RETÉM – É verdade que o governo retém valores que deveriam ser transferidos às empresas do Proedi e que a soma já pode ultrapassar R$ 20 milhões? E que há outras retenções acumuladas?
DÚVIDA – A pergunta chegou a esta coluna que já tentou, sem sucesso, obter a informação junto a algumas fontes da Secretaria do Planejamento. Lá ninguém revela ou nega saber dessa verdade.
AVISO – Foi longa, e o tempo todo na trilha dos temas políticos, a conversa entre o ministro Rogério Marinho e o prefeito Álvaro Dias. Foi da cena real de hoje às cenas projetadas para 2022.
HUMOR – Ou, como disse uma bem humorada fonte junto ao ministro Marinho, ele que nunca perdeu a plumagem de tucano: ‘Ou alguém vai acreditar que foi sobre a arrecadação do IPTU?”.
ALIANÇA – Perdura, em 2021, a aliança – nunca assumida e jamais quebrada – da governadora Fátima Bezerra com o presidente da Assembleia, Ezequiel Ferreira. Em política tudo se explica.
CAFÉ – E se aplicarem uma pesquisa para saber o que o sr. Café Filho fez de bom aqui e longe daqui, qual seria o resultado, à luz dos principais historiadores do Brasil? Café foi um equívoco.
SACADA – De um ‘ecoteólogo’, tentando explicar o desinteresse dos evangélicos bolsonáricos pela defesa ambiental: “Faltou um bom versículo na Bíblia pregando a defesa do meio ambiente”.
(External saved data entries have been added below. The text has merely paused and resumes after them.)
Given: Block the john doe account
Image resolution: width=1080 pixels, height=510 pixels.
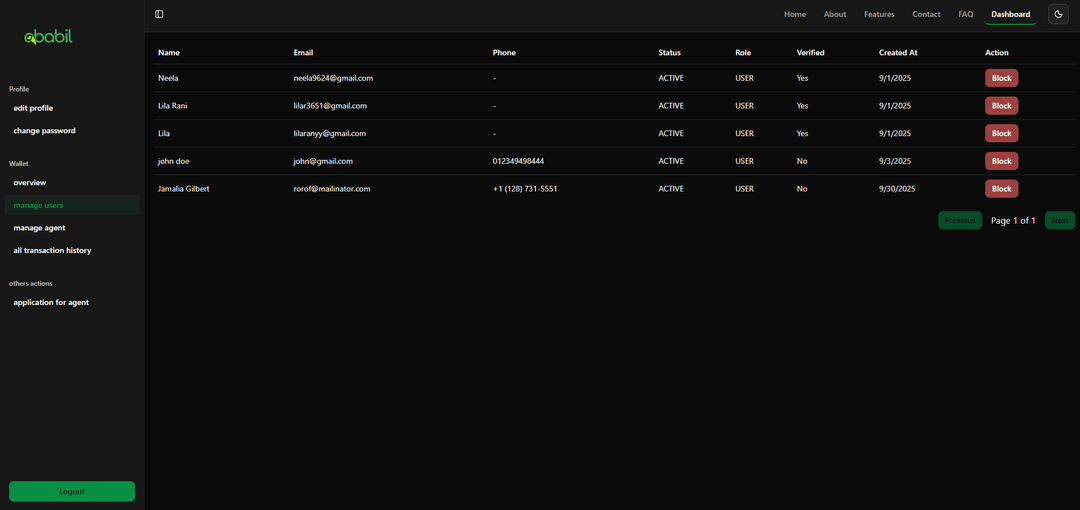Looking at the screenshot, I should (1001, 161).
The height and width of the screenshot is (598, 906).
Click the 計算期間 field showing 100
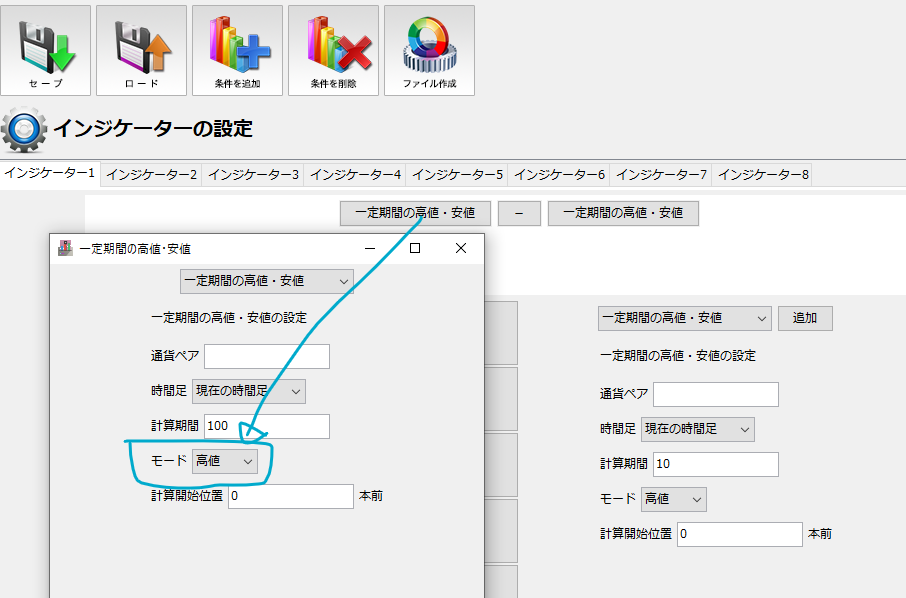pyautogui.click(x=266, y=426)
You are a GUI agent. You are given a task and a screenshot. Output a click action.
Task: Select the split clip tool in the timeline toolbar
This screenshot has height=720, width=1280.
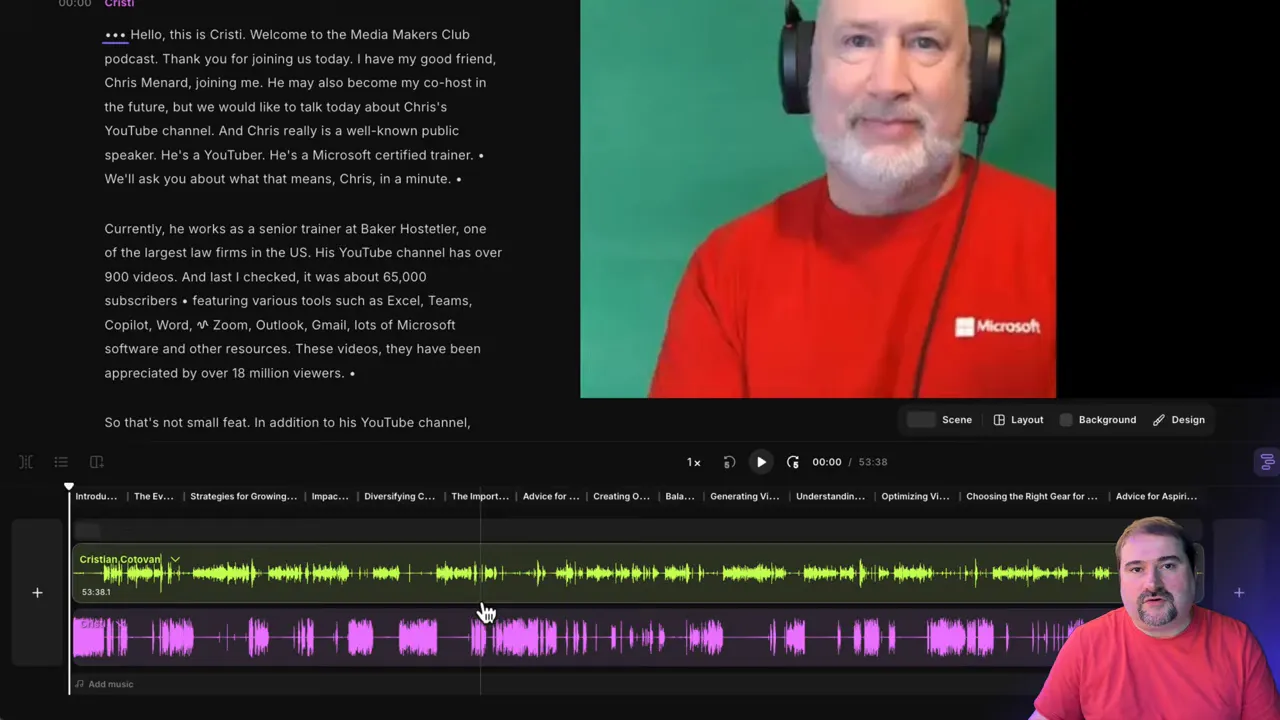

DESEJO – De Nino, o filósofo melancólico do Beco da Lama, olhando o vazio e a caminhada feliz de uma mulher na solidão triste do beco: “Ninguém anda sozinho quando leva uma paixão”.
BRASIL – Desta vez Jair Bolsonaro tem razão: anunciar plano de incentivo para demitir cerca de cinco mil funcionários do Banco do Brasil e fechar mais de trezentas agências, em plena pandemia, só tendo a sensibilidade de um dromedário. Ora, nada mais surpreende neste governo.
FORD – Várias vezes esta coluna repetiu a frase muito conhecida de que a inquietação social é uma força descontrolada, mas geradora de instabilidade econômica e, por conseguinte, de um perigoso ambiente para os negócios. Na inquietação social, se sabe, o primeiro a fugir é o capital.
REAL – A editoria da revista Época resolveu mostrar a realidade brasileira na sua edição literária de verão. E convidou vinte jovens ficcionistas brasileiros formando o que representa um dossiê dos ‘Gritos contra o Silêncio’. A ideia dos editores foi levar o leitor a olhar para seu próprio país.